Data Autonomy in Microservices

10 April 2021

Will microservices sharing a database prevent them from being autonomous? If you are not sure, then the answer is most likely yes.

data-autonomy

The autonomy of a microservice can be significantly limited by the autonomy the service has over its data. I frequently see autonomy measured as the ability to deploy independently. In the Docker world, this usually means a separate docker container. The problem with just looking at docker containers at deploy time is that it misses a really hard part of microservices, managing data at runtime.

For example, a microservice exposing a JSON HTTP endpoint, using a swagger API version is probably safe to deploy independently. A microservice exposing an endpoint that allows arbitrary class/method/argument invocations by the caller is much less likely to be deployed safely.

Two questions to consider for understanding data autonomy:

  • What is the API surface to your service?
  • How are those API contracts managed?

What is the API surface to your service?

If the data within our service is to be autonomous, we need to identify each way clients can read and write data. There terms Fiefdoms and Emissaries comes to mind, where Fiefdoms are the castles with our guarded data and Emissaries travel the approved APIs to modify that data. The narrower the API surface the easier it will be to manage autonomy. HTTP endpoints are good candidates to be included in the API surface area, but internal classes or private methods are likely not.

How are those API contracts managed?

If a deploy breaks a contract, then deploys need to be coordinated with other services. Versioned schema management allows us to deploy independently, as long as the contract is still valid we are free to deploy and change our service internals.

Combining an API surface with a way to manage contracts enables our service to ‘own’ its data. This ownership is autonomy to deploy independently, communicating to clients though explicitly updating schema contracts.

Examples (easy)

Does our service expose HTTP endpoints?

  • Writes are validated in application code on each endpoint
  • Reads depend on a versioned schema

Does our service publish messages?

  • Publishing from our application use a versioned event schema
  • Consumers within our application use a versioned event schema

In both of these cases, we can imagine a JSON schema definition.
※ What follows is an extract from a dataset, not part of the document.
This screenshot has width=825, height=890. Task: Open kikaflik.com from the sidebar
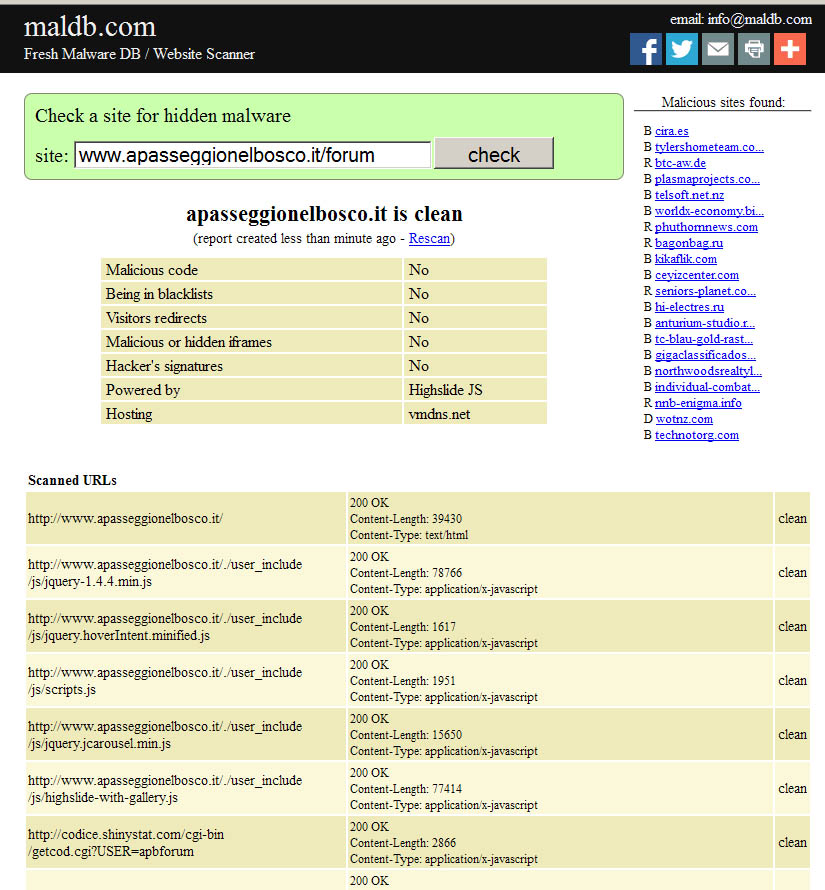point(685,259)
A definition that can be used to generate a client.

Examples (hard)

Does our service expose its database? Yes

  • Writes to the database require the same validation that application logic in the endpoints
  • Reads require a versioned schema

Databases are a huge surface area and SQL is much more expressive than JSON. This will likely cost that service its data autonomy, preventing it from being deployed independently. The impact of exposing internal tables is similar to exposing internal classes and private methods. All internals of the service become the business of other services.

Database sharing sometimes comes up with multiple services sharing the same database or a data pipeline connecting directly.